» DESCRIPTION OF THE TASK:
Once you have read the records, output them exactly.

» PROVIDED INFORMATION:
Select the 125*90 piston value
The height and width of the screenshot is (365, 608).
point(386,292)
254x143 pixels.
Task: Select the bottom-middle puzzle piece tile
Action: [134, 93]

» ANSWER BELOW:
Select the 125*90 piston value
The height and width of the screenshot is (365, 608).
point(386,292)
254x143 pixels.
Task: Select the bottom-middle puzzle piece tile
Action: [134, 93]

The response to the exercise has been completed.